Given a Short Exact Sequence $$\mathbb{Z}_2 \rightarrow A \xrightarrow{\varphi} B \xrightarrow{\psi} \mathbb{Z}_2$$ Where A and B are finite finitely generated abelian groups, I want to show that the odd Torsion part of A is isomorphic to the odd torsion part of B, and the even torsion part of A is isomorphic to the even torsion part of B.

Where I am: We know that A and B are isomorphic to some direct sum, such that $A \cong Tor_2A \oplus Tor_3A \oplus \dots \mathbb{Z}_k$ (where k is prime). Similarly, $B \cong Tor_2B \oplus Tor_3B \oplus \dots \mathbb{Z}_k$ (where k is prime). And this sum for both $A$ and $B$ must be finite, because inifinitely many torsion parts would imply that $A$ and $B$ are not finitely generated or finite. We essentially want to show that $$0 \rightarrow Tor_{odd}A \rightarrow Tor_{odd}B \rightarrow 0$$ By the definition of exact sequences, we know that $\varphi$ is a homomorphism, which would imply that $$ker\varphi \cong 0 \text{ or } \mathbb{Z}_2$$ $$\Rightarrow ker \varphi \cap Tor_{odd} A = 0$$ And $$ Tor_{odd}B \subseteq ker \varphi $$ As if $$\exists \sigma \neq x \in Tor_{odd}B : \psi(x) = 1 \in \mathbb{Z}_2$$ Which should give that $$\mathbb{Z} \psi(x) = 0$ = \psi(2x) = \psi(x + x) = \psi(x) + \psi(x) = 0.$$ And I feel as though I'm almost getting to the implication that odd torsion $\rightarrow 0$, but I'm missing some steps. Any help would be much appreciated!

Answer 1

Your first formula isn't a short exact sequence; I assume you mean to say that

$$0 \to C_2 \rightarrow A \xrightarrow{\varphi} B \xrightarrow{\psi} C_2 \to 0 $$

is a (long) exact sequence, where I've switched to $C_n$ for the cyclic group on $n$ elements.

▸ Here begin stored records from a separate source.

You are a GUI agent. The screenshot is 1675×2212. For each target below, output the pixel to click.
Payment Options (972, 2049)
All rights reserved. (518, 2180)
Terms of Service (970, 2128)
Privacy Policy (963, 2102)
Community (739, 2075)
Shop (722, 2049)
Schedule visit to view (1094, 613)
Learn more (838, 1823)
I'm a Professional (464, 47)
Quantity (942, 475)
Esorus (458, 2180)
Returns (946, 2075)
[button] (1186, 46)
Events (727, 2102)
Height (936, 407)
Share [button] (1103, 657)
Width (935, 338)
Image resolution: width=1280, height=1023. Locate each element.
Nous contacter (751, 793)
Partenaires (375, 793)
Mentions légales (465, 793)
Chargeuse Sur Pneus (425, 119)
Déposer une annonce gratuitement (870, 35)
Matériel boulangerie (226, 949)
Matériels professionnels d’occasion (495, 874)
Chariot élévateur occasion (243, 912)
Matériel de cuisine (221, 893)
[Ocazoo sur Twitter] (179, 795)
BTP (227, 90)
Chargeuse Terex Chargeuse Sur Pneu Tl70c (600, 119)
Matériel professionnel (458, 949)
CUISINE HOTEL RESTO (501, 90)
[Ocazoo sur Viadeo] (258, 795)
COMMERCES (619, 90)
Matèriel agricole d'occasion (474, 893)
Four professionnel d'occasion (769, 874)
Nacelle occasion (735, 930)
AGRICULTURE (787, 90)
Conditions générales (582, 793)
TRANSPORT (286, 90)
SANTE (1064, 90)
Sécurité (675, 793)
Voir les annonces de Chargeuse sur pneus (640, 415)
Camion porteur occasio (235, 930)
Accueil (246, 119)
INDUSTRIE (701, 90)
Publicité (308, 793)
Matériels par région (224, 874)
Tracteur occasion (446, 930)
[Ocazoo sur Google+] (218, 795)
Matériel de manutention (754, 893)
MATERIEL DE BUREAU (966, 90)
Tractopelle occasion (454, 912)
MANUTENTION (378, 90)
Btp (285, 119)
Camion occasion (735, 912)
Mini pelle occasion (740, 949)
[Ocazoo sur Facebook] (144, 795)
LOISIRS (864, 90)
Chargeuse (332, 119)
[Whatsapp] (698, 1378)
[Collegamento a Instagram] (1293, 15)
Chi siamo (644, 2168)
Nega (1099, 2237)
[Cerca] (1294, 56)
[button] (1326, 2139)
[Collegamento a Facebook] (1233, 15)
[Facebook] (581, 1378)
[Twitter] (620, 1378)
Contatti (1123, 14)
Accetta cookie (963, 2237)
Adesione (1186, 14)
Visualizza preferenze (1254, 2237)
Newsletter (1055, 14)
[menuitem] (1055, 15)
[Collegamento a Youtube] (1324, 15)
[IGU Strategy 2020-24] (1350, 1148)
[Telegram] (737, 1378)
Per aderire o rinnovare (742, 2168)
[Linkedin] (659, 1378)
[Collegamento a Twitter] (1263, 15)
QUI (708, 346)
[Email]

Proving the odd torsion is the same is easy; the ring $\mathbb{Z}[\frac{1}{2}]$ of all rational numbers whose denominator is a power of $2$ has a flat additive group, so that you get an exact sequence

$$0 \to C_2 \otimes \mathbb{Z}[\tfrac{1}{2}] \rightarrow A \otimes \mathbb{Z}[\tfrac{1}{2}]\xrightarrow{\varphi} B \otimes \mathbb{Z}[\tfrac{1}{2}]\xrightarrow{\psi} C_2 \otimes \mathbb{Z}[\tfrac{1}{2}]\to 0 $$

Since all the groups are torsion groups, this tensor product simply kills off the even torsion, so the result is an exact sequence

$$0 \to 0 \rightarrow A_{\text{odd}} \xrightarrow{\varphi} B_\text{odd} \xrightarrow{\psi} 0 \to 0 $$

Your conjecture about the even torsion is false. Consider the direct sum of the two exact sequences

$$ \begin{matrix} 0 &\to& C_2 &\xrightarrow{\cdot 1}& C_2 &\to& 0 \\ & & 0 &\to& C_2 &\xrightarrow{\cdot 2}& C_4 &\xrightarrow{\cdot 1}& C_2 &\to& 0 \end{matrix} $$

The result is an exact sequence of the desired form, with $A = C_2 \oplus C_2$ and $B = C_4$.